*Page extract*.
=====

The Slovenia Times

After marriage equality, focus shifts on IVF for single women

Politics
In vitro fertilisation lab at the Ljubljana Gynecology Clinic. Photo: Tamino Petelinšek/STA

Marriage equality having been enshrined in law based on a landmark Constitutional Court decision, efforts have now been announced to give single women access to in vitro fertilisation, a fight that has been going on for more than two decades in Slovenia.

Speaking to the press on 31 January, the day that amendments to the family code providing for marriage equality entered into force, members of the Left, a coalition party, said there were still pockets of discrimination that need to be eliminated.

The Left has petitioned the Constitutional Court to rule on the constitutionality of legislation that prevents single women from having in vitro fertilisation.

MP Matej Tašner Vatovec expects the court, which took up the petition a few weeks ago, to follow trends in the west and allow single women to freely decide on childbearing, which is a constitutionally guaranteed right.

Another Left MP, the prominent LGBT+ rights activist Tatjana Greif, said this was the next "discrimination on the statute books" that needs to be addressed.

Left leader Luka Mesec downplayed expectations saying a suitable democratic consensus would have to be achieved, but he was quick to point out that the ruling coalition provided such a consensus.

There will be talks with coalition partners as to whether "reform energy for that exists" given that "reforms are piling up this year and we do not wish to promise too much," he said.

=====

*The data*.
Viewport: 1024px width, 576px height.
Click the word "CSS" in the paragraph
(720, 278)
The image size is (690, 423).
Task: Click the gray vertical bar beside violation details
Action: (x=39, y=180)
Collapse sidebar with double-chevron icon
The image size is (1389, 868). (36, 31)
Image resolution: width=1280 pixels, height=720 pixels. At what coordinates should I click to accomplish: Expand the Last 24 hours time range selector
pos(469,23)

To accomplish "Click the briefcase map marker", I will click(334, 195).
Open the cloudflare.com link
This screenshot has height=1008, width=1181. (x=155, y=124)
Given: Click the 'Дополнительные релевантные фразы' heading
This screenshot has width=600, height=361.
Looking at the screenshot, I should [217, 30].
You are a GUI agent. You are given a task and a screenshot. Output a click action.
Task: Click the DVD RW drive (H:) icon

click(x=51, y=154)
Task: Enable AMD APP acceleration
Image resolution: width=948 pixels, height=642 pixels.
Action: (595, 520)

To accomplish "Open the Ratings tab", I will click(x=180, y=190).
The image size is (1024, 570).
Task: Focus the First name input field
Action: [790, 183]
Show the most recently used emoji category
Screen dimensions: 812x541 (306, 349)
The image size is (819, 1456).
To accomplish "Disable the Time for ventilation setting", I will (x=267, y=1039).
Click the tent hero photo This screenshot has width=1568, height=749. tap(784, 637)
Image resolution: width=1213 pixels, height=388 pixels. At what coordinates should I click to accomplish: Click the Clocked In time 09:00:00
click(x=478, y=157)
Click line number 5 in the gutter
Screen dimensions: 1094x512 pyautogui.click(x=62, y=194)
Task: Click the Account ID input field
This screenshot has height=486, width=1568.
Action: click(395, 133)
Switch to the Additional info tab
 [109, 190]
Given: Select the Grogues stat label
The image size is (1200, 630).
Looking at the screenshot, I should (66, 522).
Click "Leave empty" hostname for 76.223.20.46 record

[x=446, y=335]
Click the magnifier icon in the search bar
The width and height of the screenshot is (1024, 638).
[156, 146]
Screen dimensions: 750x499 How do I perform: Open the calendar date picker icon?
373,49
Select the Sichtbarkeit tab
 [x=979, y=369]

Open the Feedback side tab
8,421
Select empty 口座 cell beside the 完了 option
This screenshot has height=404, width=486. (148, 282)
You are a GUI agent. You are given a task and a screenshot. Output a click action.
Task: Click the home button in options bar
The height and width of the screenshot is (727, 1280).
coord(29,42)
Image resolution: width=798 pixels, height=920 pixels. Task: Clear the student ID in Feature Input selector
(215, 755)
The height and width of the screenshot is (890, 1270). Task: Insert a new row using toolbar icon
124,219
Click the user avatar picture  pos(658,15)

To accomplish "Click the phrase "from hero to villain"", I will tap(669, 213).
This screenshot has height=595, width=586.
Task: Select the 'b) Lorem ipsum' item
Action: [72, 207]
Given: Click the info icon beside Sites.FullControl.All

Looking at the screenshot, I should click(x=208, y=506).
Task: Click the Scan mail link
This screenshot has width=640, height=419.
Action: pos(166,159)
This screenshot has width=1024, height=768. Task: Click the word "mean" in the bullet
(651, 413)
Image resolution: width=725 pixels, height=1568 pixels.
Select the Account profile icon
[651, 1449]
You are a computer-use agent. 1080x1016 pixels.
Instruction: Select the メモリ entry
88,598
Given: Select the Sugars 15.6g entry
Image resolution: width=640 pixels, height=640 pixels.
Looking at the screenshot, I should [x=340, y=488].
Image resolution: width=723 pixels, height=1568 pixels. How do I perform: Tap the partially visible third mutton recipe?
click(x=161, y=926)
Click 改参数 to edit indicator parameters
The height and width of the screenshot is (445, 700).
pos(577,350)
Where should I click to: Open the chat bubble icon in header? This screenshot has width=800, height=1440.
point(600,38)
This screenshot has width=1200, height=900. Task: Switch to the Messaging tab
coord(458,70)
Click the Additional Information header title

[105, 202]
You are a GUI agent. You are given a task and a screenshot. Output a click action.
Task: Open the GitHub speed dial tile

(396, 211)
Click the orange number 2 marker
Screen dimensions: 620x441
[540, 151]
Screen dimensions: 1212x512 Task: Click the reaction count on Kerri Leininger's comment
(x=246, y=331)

=====

*Your tasks*.
[1] Output the stretch from "The Left has" through "in vitro fertilisation." in the article on IVF for single women, word for word.
[2] Finish out the next part of the article on IVF for single women in Slovenia, picking up where it stops.

*Task results*.
[1]
The Left has petitioned the Constitutional Court to rule on the constitutionality of legislation that prevents single women from having in vitro fertilisation.

[2]
In vitro fertilisation for single women had been a hot-button issue in the past and had been voted down in a referendum in 2001. Since then, however, legislation has become more liberal, most notably due to last year's marriage equality decision by the Constitutional Court.

Minister for a Solidarity-Based Future Simon Maljevac, the first openly gay minister in Slovenian history, meanwhile announced that trans rights, notably the legal recognition of gender, would be addressed as well.

While he did not go into detail, trans rights groups have long been fighting for a self-identification approach to gender change.

At present, the legal change of gender requires filling out a special form and attaching a document from a health institution certifying that the person has changed their gender.

Typically it is psychiatrists who issue such a document. A medical sex-reassignment procedure is not a prerequisite for the doctor's notice.